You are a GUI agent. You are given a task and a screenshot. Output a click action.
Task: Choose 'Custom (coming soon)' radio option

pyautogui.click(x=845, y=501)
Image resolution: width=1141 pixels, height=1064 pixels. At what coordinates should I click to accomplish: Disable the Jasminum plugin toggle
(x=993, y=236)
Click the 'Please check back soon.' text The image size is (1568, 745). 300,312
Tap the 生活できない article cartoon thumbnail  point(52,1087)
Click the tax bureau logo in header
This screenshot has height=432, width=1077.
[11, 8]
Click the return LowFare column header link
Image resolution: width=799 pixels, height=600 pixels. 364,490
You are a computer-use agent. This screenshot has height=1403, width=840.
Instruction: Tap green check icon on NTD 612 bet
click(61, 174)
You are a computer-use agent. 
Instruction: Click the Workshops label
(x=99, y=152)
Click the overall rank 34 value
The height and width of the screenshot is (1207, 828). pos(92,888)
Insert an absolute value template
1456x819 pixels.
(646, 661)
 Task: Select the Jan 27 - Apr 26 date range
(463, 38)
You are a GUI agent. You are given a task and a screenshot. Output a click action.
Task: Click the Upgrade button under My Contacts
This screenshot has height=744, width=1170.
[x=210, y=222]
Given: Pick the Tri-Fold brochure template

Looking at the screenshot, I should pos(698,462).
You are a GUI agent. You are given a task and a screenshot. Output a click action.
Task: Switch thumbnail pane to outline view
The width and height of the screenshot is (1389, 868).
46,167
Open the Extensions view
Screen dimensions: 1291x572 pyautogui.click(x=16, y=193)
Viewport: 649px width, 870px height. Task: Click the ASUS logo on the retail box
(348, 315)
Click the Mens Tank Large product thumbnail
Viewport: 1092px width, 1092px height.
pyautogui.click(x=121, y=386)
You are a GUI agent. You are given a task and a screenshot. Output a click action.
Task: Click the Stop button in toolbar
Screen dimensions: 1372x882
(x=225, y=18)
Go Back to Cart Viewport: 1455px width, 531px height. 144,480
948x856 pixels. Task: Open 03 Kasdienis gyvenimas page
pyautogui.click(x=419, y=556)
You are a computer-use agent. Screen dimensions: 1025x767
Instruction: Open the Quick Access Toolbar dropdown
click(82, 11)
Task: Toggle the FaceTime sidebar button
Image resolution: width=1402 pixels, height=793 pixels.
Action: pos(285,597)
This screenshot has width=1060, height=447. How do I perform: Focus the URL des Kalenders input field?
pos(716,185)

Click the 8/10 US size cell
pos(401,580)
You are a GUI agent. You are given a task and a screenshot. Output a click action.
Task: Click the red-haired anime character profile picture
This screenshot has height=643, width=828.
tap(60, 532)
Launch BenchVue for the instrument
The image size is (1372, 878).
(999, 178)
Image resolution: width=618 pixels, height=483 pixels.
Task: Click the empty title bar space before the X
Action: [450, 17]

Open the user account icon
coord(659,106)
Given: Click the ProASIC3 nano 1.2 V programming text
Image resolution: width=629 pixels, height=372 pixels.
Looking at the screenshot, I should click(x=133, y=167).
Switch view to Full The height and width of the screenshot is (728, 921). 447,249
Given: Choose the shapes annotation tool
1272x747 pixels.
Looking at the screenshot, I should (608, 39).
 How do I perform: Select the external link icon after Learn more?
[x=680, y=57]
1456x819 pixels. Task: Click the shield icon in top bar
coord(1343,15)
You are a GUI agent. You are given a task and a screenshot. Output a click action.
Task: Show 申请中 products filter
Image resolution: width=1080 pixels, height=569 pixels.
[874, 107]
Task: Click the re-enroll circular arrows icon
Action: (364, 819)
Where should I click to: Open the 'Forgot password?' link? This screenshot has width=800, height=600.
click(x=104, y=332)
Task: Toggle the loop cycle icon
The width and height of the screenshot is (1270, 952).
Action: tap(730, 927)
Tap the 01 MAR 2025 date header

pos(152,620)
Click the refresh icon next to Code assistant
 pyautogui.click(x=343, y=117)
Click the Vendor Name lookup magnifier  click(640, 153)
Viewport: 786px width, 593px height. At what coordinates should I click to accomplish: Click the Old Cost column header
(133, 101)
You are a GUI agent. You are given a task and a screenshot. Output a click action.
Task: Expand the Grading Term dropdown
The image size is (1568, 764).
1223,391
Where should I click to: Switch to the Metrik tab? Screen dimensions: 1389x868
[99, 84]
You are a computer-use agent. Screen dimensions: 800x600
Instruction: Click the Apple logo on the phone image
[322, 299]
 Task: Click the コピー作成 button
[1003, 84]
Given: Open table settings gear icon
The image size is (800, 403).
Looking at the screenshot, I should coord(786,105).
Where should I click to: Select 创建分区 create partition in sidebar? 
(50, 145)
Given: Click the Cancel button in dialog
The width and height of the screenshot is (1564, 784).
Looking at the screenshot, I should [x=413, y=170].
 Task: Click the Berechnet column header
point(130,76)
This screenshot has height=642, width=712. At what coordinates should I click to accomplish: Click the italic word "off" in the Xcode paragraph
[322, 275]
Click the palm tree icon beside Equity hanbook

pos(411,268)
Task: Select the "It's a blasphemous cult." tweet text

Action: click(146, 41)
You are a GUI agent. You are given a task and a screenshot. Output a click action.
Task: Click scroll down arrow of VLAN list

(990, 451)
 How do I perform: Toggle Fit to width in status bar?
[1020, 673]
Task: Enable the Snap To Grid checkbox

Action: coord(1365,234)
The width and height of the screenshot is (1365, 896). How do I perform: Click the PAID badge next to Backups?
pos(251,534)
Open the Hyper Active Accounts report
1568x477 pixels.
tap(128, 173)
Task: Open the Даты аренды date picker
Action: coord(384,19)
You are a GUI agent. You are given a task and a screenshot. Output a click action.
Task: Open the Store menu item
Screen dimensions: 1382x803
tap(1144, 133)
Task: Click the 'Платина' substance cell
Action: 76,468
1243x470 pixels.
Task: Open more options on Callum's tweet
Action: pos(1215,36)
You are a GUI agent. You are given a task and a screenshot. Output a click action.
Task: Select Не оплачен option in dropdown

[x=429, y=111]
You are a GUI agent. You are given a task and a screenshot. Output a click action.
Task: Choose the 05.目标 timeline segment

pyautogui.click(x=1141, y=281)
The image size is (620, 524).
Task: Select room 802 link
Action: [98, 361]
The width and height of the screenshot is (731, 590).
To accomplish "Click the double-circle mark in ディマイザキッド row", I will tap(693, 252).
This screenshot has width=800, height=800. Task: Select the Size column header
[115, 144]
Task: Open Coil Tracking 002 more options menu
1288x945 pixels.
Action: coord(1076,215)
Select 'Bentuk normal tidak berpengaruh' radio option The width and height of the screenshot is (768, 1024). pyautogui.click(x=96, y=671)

**Istruzioni:** Riscrivi tutti i record qui sopra sostituendo "GUI agent" con "UI agent" e lascia invariato tutto il resto.

**Risposta:**
You are a UI agent. You are given a task and a screenshot. Output a click action.
Task: Choose 'Custom (coming soon)' radio option

pyautogui.click(x=845, y=501)
Image resolution: width=1141 pixels, height=1064 pixels. At what coordinates should I click to accomplish: Disable the Jasminum plugin toggle
(x=993, y=236)
Click the 'Please check back soon.' text The image size is (1568, 745). 300,312
Tap the 生活できない article cartoon thumbnail  point(52,1087)
Click the tax bureau logo in header
This screenshot has height=432, width=1077.
[11, 8]
Click the return LowFare column header link
Image resolution: width=799 pixels, height=600 pixels. 364,490
You are a computer-use agent. This screenshot has height=1403, width=840.
Instruction: Tap green check icon on NTD 612 bet
click(61, 174)
You are a computer-use agent. 
Instruction: Click the Workshops label
(x=99, y=152)
Click the overall rank 34 value
The height and width of the screenshot is (1207, 828). pos(92,888)
Insert an absolute value template
1456x819 pixels.
(646, 661)
 Task: Select the Jan 27 - Apr 26 date range
(463, 38)
You are a UI agent. You are given a task and a screenshot. Output a click action.
Task: Click the Upgrade button under My Contacts
This screenshot has height=744, width=1170.
[x=210, y=222]
Given: Pick the Tri-Fold brochure template

Looking at the screenshot, I should pos(698,462).
You are a UI agent. You are given a task and a screenshot. Output a click action.
Task: Switch thumbnail pane to outline view
The width and height of the screenshot is (1389, 868).
46,167
Open the Extensions view
Screen dimensions: 1291x572 pyautogui.click(x=16, y=193)
Viewport: 649px width, 870px height. Task: Click the ASUS logo on the retail box
(348, 315)
Click the Mens Tank Large product thumbnail
Viewport: 1092px width, 1092px height.
pyautogui.click(x=121, y=386)
You are a UI agent. You are given a task and a screenshot. Output a click action.
Task: Click the Stop button in toolbar
Screen dimensions: 1372x882
(x=225, y=18)
Go Back to Cart Viewport: 1455px width, 531px height. 144,480
948x856 pixels. Task: Open 03 Kasdienis gyvenimas page
pyautogui.click(x=419, y=556)
You are a computer-use agent. Screen dimensions: 1025x767
Instruction: Open the Quick Access Toolbar dropdown
click(82, 11)
Task: Toggle the FaceTime sidebar button
Image resolution: width=1402 pixels, height=793 pixels.
Action: pos(285,597)
This screenshot has width=1060, height=447. How do I perform: Focus the URL des Kalenders input field?
pos(716,185)

Click the 8/10 US size cell
pos(401,580)
You are a UI agent. You are given a task and a screenshot. Output a click action.
Task: Click the red-haired anime character profile picture
This screenshot has height=643, width=828.
tap(60, 532)
Launch BenchVue for the instrument
The image size is (1372, 878).
(999, 178)
Image resolution: width=618 pixels, height=483 pixels.
Task: Click the empty title bar space before the X
Action: [450, 17]

Open the user account icon
coord(659,106)
Given: Click the ProASIC3 nano 1.2 V programming text
Image resolution: width=629 pixels, height=372 pixels.
Looking at the screenshot, I should click(x=133, y=167).
Switch view to Full The height and width of the screenshot is (728, 921). 447,249
Given: Choose the shapes annotation tool
1272x747 pixels.
Looking at the screenshot, I should (608, 39).
 How do I perform: Select the external link icon after Learn more?
[x=680, y=57]
1456x819 pixels. Task: Click the shield icon in top bar
coord(1343,15)
You are a UI agent. You are given a task and a screenshot. Output a click action.
Task: Show 申请中 products filter
Image resolution: width=1080 pixels, height=569 pixels.
[874, 107]
Task: Click the re-enroll circular arrows icon
Action: (364, 819)
Where should I click to: Open the 'Forgot password?' link? This screenshot has width=800, height=600.
click(x=104, y=332)
Task: Toggle the loop cycle icon
The width and height of the screenshot is (1270, 952).
Action: tap(730, 927)
Tap the 01 MAR 2025 date header

pos(152,620)
Click the refresh icon next to Code assistant
 pyautogui.click(x=343, y=117)
Click the Vendor Name lookup magnifier  click(640, 153)
Viewport: 786px width, 593px height. At what coordinates should I click to accomplish: Click the Old Cost column header
(133, 101)
You are a UI agent. You are given a task and a screenshot. Output a click action.
Task: Expand the Grading Term dropdown
The image size is (1568, 764).
1223,391
Where should I click to: Switch to the Metrik tab? Screen dimensions: 1389x868
[99, 84]
You are a computer-use agent. Screen dimensions: 800x600
Instruction: Click the Apple logo on the phone image
[322, 299]
 Task: Click the コピー作成 button
[1003, 84]
Given: Open table settings gear icon
The image size is (800, 403).
Looking at the screenshot, I should coord(786,105).
Where should I click to: Select 创建分区 create partition in sidebar? 
(50, 145)
Given: Click the Cancel button in dialog
The width and height of the screenshot is (1564, 784).
Looking at the screenshot, I should [x=413, y=170].
 Task: Click the Berechnet column header
point(130,76)
This screenshot has height=642, width=712. At what coordinates should I click to accomplish: Click the italic word "off" in the Xcode paragraph
[322, 275]
Click the palm tree icon beside Equity hanbook

pos(411,268)
Task: Select the "It's a blasphemous cult." tweet text

Action: click(146, 41)
You are a UI agent. You are given a task and a screenshot. Output a click action.
Task: Click scroll down arrow of VLAN list

(990, 451)
 How do I perform: Toggle Fit to width in status bar?
[1020, 673]
Task: Enable the Snap To Grid checkbox

Action: coord(1365,234)
The width and height of the screenshot is (1365, 896). How do I perform: Click the PAID badge next to Backups?
pos(251,534)
Open the Hyper Active Accounts report
1568x477 pixels.
tap(128, 173)
Task: Open the Даты аренды date picker
Action: coord(384,19)
You are a UI agent. You are given a task and a screenshot. Output a click action.
Task: Open the Store menu item
Screen dimensions: 1382x803
tap(1144, 133)
Task: Click the 'Платина' substance cell
Action: 76,468
1243x470 pixels.
Task: Open more options on Callum's tweet
Action: pos(1215,36)
You are a UI agent. You are given a task and a screenshot. Output a click action.
Task: Select Не оплачен option in dropdown

[x=429, y=111]
You are a UI agent. You are given a task and a screenshot. Output a click action.
Task: Choose the 05.目标 timeline segment

pyautogui.click(x=1141, y=281)
The image size is (620, 524).
Task: Select room 802 link
Action: [98, 361]
The width and height of the screenshot is (731, 590).
To accomplish "Click the double-circle mark in ディマイザキッド row", I will tap(693, 252).
This screenshot has width=800, height=800. Task: Select the Size column header
[115, 144]
Task: Open Coil Tracking 002 more options menu
1288x945 pixels.
Action: coord(1076,215)
Select 'Bentuk normal tidak berpengaruh' radio option The width and height of the screenshot is (768, 1024). pyautogui.click(x=96, y=671)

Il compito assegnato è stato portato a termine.